## Start Records for processing

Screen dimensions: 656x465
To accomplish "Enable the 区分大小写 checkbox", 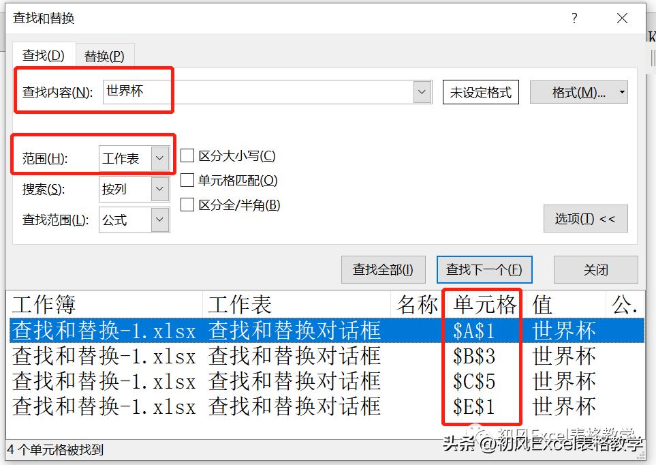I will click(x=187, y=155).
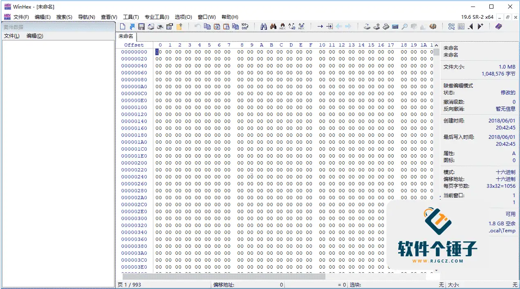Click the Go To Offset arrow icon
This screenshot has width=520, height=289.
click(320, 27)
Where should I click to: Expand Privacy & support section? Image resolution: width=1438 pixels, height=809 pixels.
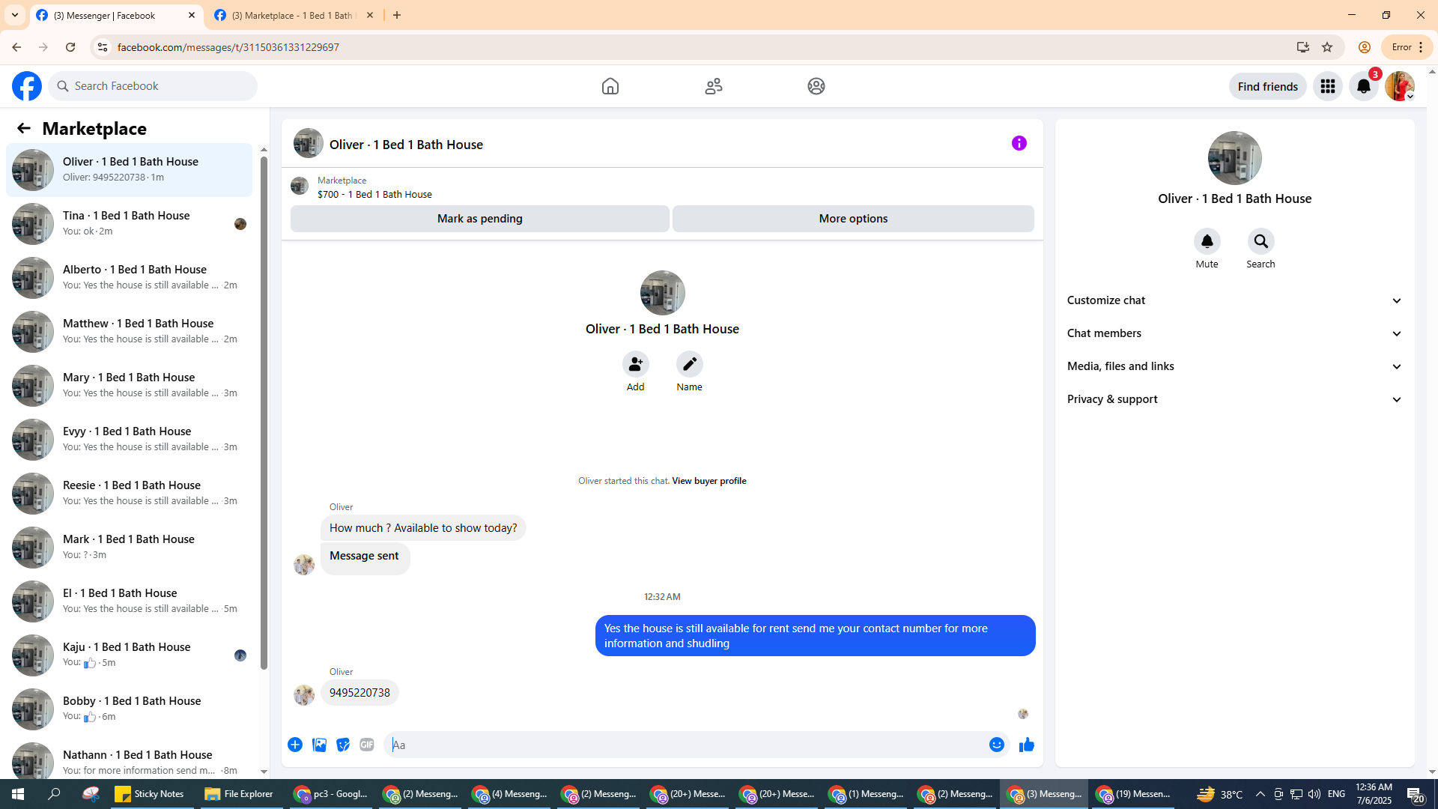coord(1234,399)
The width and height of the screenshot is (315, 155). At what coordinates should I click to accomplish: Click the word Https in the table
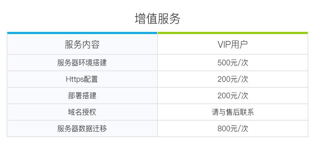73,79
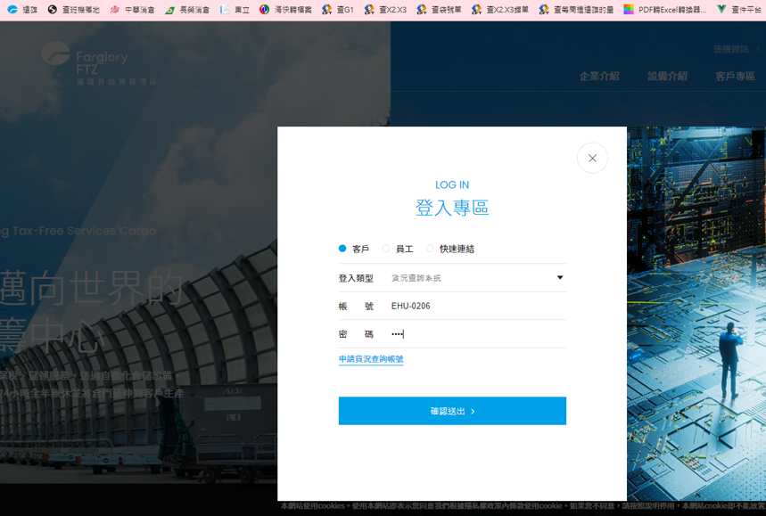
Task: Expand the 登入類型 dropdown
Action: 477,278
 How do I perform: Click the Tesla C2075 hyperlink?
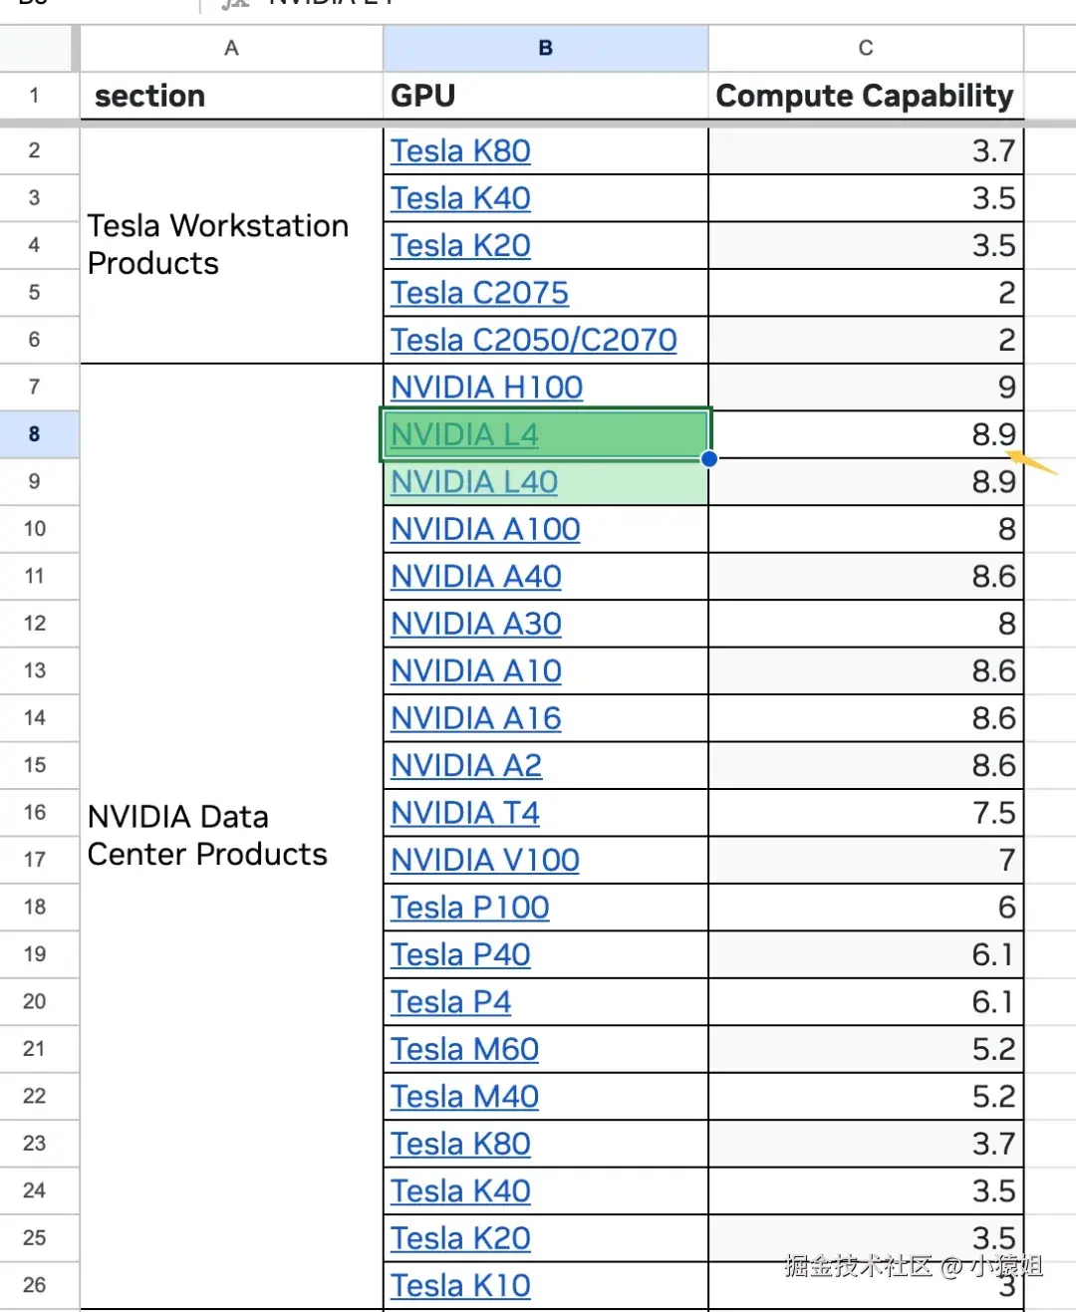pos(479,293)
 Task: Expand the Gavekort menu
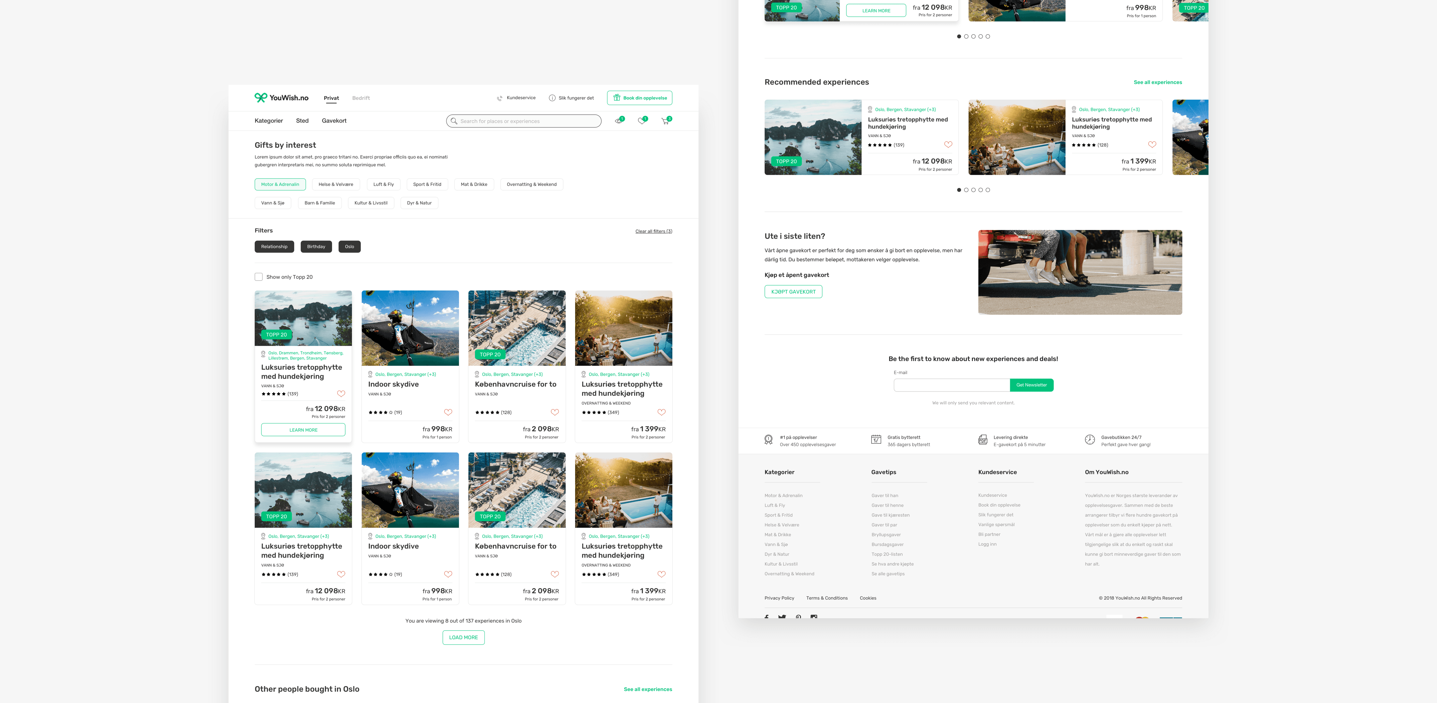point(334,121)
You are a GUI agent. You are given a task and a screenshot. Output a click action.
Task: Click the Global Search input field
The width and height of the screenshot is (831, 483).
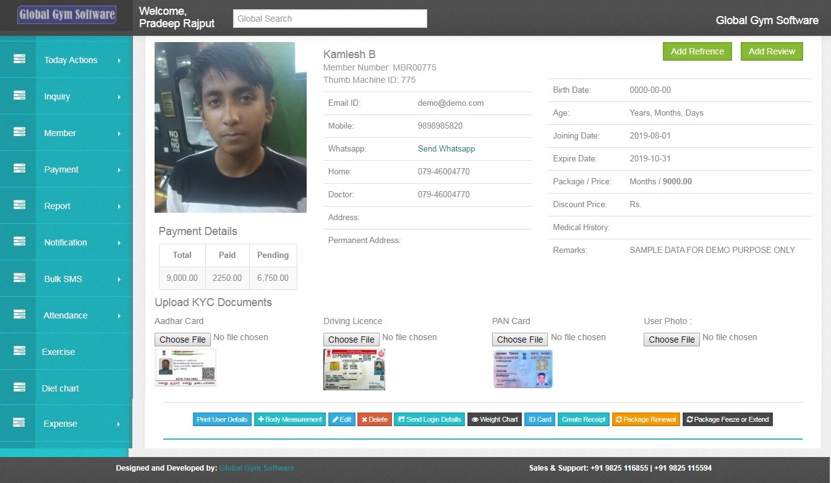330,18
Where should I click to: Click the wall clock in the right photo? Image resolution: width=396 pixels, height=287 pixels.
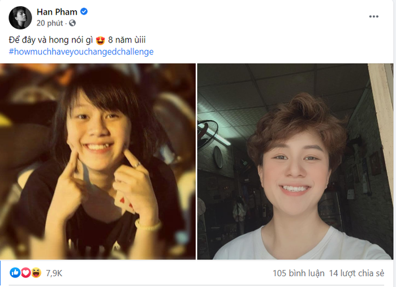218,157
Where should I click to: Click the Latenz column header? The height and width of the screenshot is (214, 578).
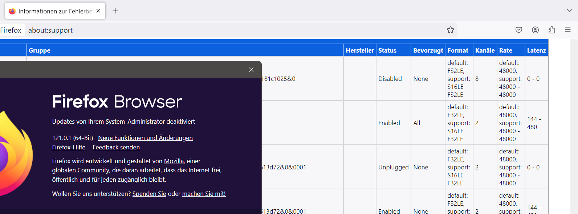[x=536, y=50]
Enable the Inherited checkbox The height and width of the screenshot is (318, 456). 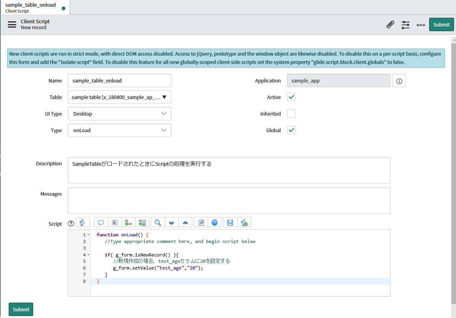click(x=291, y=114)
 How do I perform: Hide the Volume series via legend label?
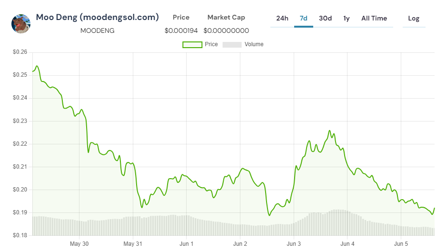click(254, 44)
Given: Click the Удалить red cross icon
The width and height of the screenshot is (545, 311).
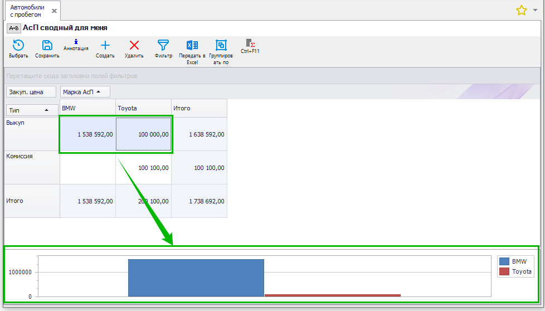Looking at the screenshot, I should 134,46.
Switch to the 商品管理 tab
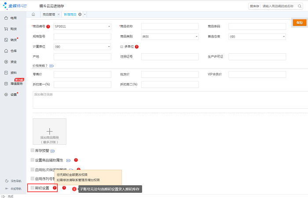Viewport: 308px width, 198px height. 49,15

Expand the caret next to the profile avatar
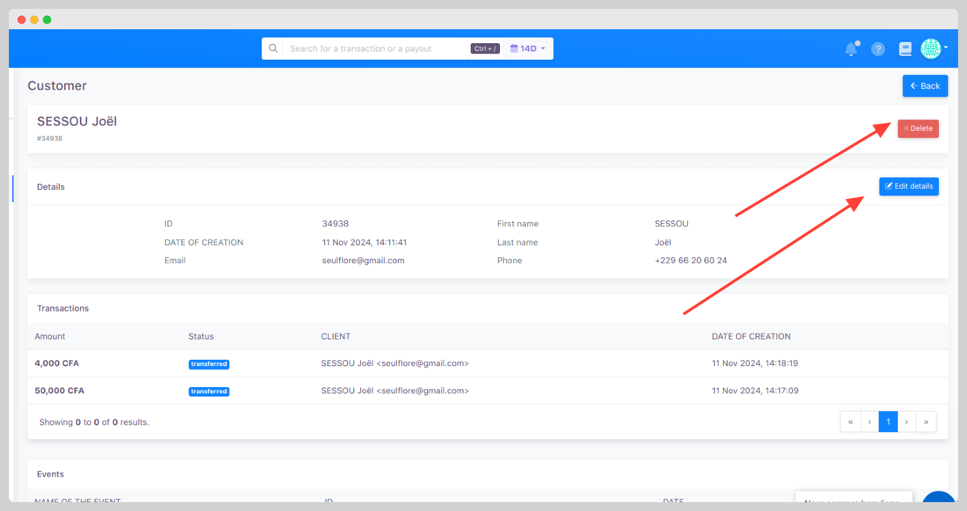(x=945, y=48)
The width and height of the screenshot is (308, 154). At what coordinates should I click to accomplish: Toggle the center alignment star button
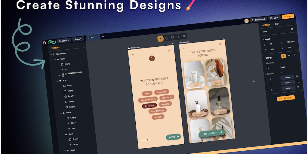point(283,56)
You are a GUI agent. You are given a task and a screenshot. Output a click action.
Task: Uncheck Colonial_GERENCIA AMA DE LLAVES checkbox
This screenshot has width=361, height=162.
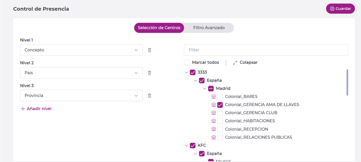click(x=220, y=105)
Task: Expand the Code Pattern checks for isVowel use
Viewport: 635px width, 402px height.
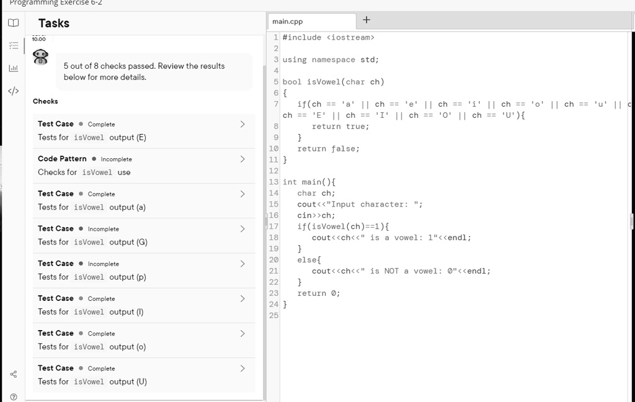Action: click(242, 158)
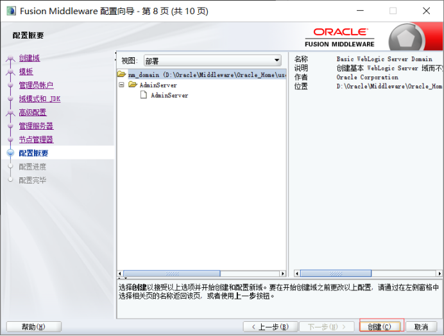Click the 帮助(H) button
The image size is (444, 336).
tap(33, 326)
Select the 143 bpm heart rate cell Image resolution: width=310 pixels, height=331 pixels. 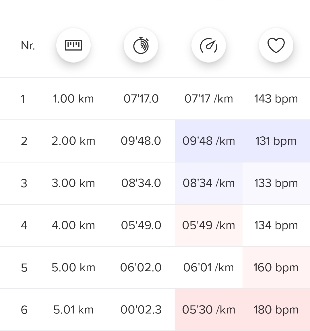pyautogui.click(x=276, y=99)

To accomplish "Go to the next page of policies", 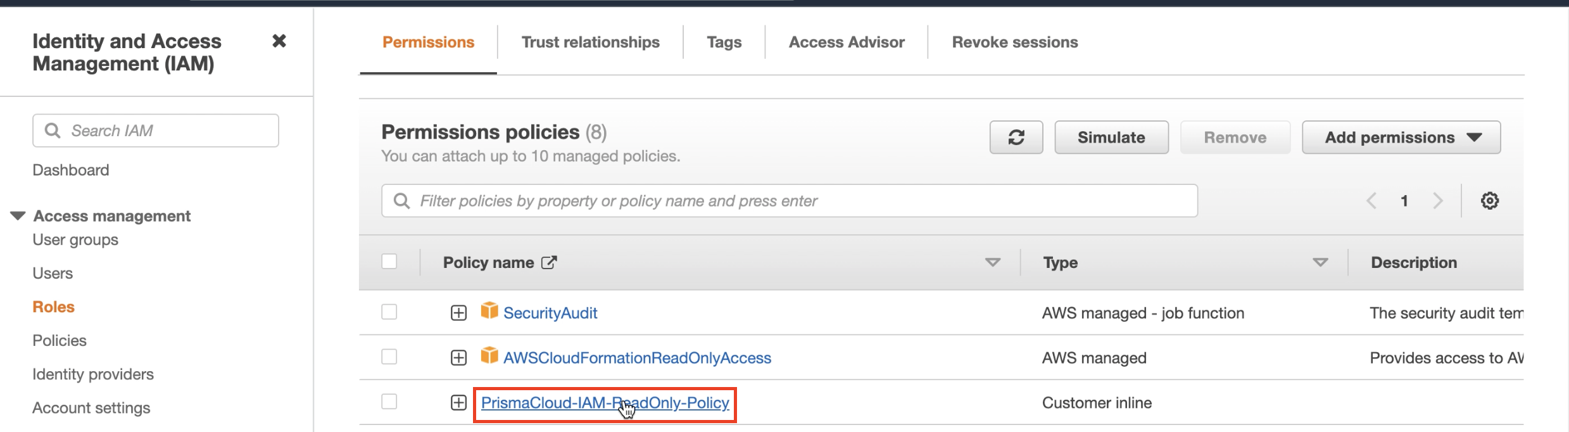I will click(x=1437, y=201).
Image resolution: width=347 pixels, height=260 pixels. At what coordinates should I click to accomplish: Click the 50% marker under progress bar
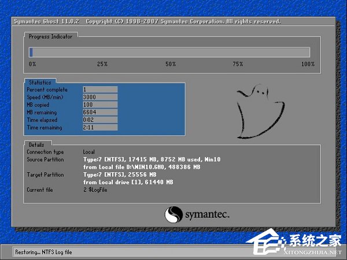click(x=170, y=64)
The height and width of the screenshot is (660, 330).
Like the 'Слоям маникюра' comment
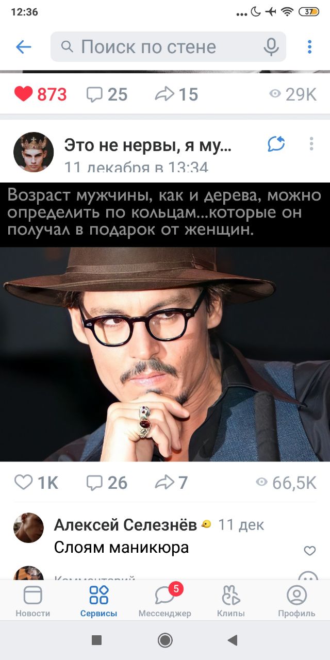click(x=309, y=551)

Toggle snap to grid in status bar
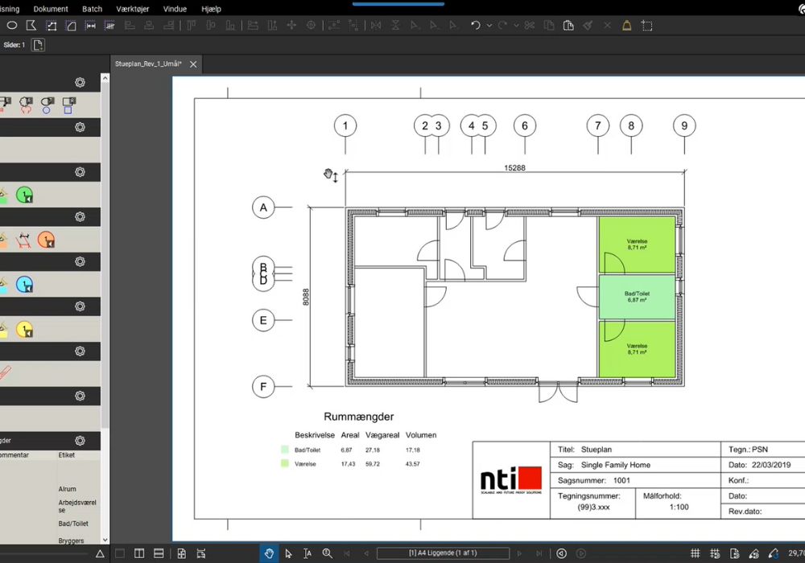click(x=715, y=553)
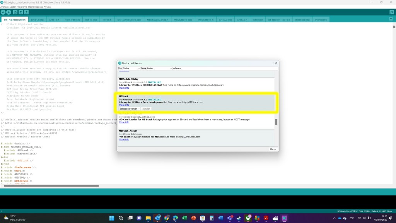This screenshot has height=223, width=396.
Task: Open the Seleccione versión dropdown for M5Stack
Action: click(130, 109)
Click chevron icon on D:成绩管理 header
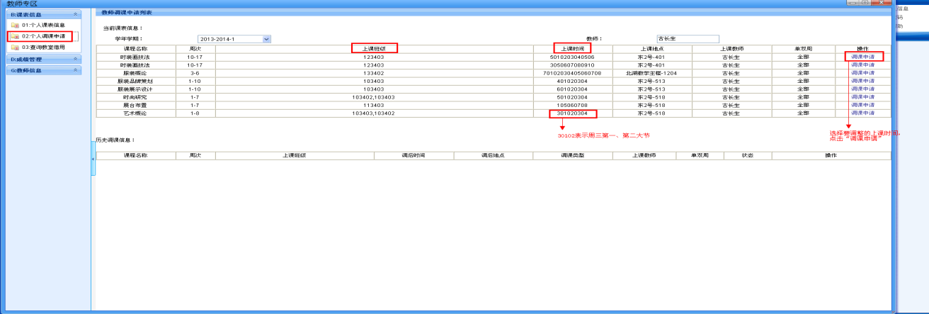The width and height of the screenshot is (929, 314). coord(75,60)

## End Records for processing

Exercise: Please reproduce word for word the part of the records that opens with the line containing "Toggle snap to grid in status bar" and closes with the last line of the records, leaving the pictures out.

Written solution:
Toggle snap to grid in status bar
click(x=715, y=553)
This screenshot has height=223, width=396.
Task: Open the Seleccione versión dropdown for M5Stack
Action: click(130, 109)
Click chevron icon on D:成绩管理 header
The width and height of the screenshot is (929, 314). coord(75,60)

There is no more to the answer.